● PASSAGE TO READ:
# Pregnant again with another miracle



## suzy (Oct 12, 2003)

Right, I'll start the ball rolling .
Not got much time at the moment, so if you all let me know what your due date is, I'll do a list. 
Anyone else pg with their second (or third) after IF, please join!!

Looking forward to reading how you are all going, and please drop into the ttc thread anytime 

Suzy

Dixie - IUI - due 11 November 2006mber 2006 

Dopey Dinah - FET - due 22 November 2006 

kitty4 - natural conception - due 1st December 2006


----------



## Dopey-Dinah (Sep 27, 2004)

Thanks for starting this Suzy.

New baby is due on 22nd November.  This one is as a result of FET from the same batch as our DS.

Looking forward to seeing the old familiar names coming over one by one as the dreams are realised.

Debbie
xxx


----------



## Dixie (Apr 17, 2003)

Hi Suzy, 
our second miracle is due on the 11th of November.  This one was the result of our 6 IUI attempt which we were doing while saving for another ICSI attempt following our MC last year.  Sending loads of babydust  to everyone on the HFAM thread, hopefully soon we have tons of names on here.  
Love to all, Dixie


----------



## Dopey-Dinah (Sep 27, 2004)

Hi

Hope all you bumpy ladies are well and not suffering from too many symptoms.  

I have still got my all day sickness.    It comes in waves and has no real pattern.  i thought it was worse if I got hungry but sometimes it comes just after I've eaten so now I'm at a loss to faqthom it out.    Anyway, it should pass soon.    16 weeks last time so only a few to go (hopefully).

Everything else is ok.  I'm not nearly as pregnant looking this time as I was with DS.  By this stage last time, I was in matty trousers and my (.)(.) were enormous.  This time, I'm still in my normal jeans.  I have to admit though, by nightime I wish they were a size bigger but on the whole, not too bad.  

Have my booking in scan next week so hopefully we'll get a nice picture of babba.  Early ones just look like a blob.    Can't wait to see how big he's grown.  

Hope everyone is OK.

Love Debbie
XXXXX


----------



## kitty4 (Aug 9, 2004)

Hi can you put me down?

Baby no 2 (conceived naturally though with a bit of help from agnus castus i reckon) due 1st Dec


----------



## Dopey-Dinah (Sep 27, 2004)

Congratulations Kitty  

hopefully once there are a few more of us, we'll get posting regularly.

Debbie


----------



## suzy (Oct 12, 2003)

Congratulations Kitty - I've put you down,

Love,

Suzy


----------

● SOURCE INFORMATION:
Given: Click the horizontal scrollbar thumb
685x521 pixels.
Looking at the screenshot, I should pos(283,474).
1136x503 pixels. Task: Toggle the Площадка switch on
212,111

...

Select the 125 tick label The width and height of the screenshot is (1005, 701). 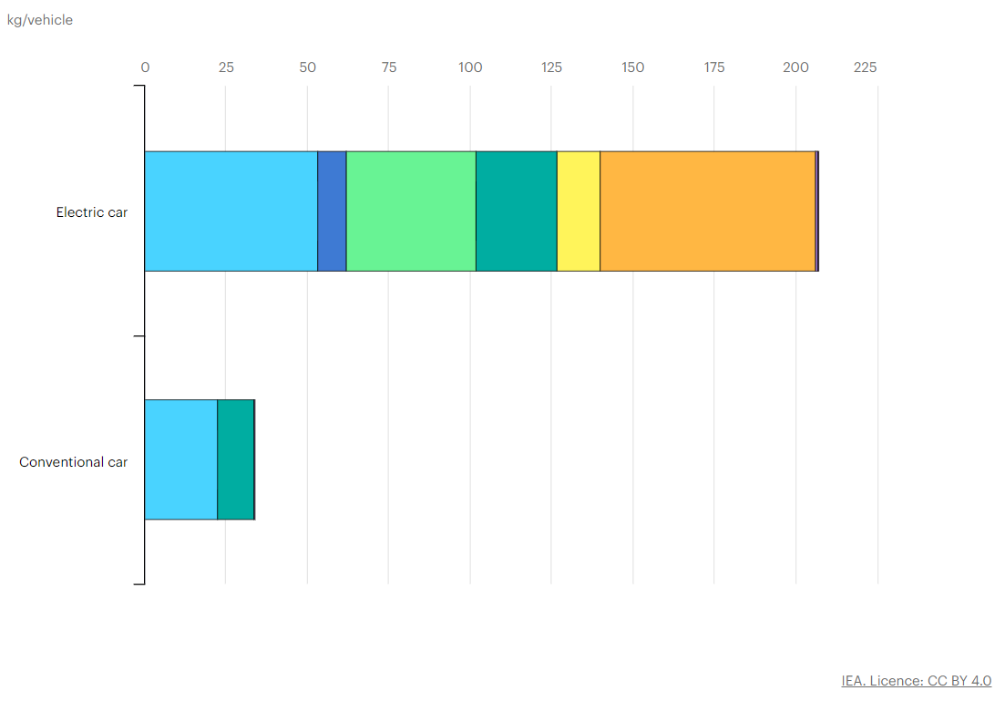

● STUDY QUESTIONS:
1) Reproduce a passage of the forum thread, beginning at the words "kitty4 - natural" and stopping after the words "batch as our DS.".
2) In the forum thread, which IUI attempt led to Dixie's second pregnancy?
3) List every username that appears as the author of a post in the forum thread.

● PER-TASK OUTPUTS:
1)
kitty4 - natural conception - due 1st December 2006


----------



## Dopey-Dinah (Sep 27, 2004)

Thanks for starting this Suzy.

New baby is due on 22nd November.  This one is as a result of FET from the same batch as our DS.

2) The sixth IUI attempt.

3) suzy, Dopey-Dinah, Dixie, kitty4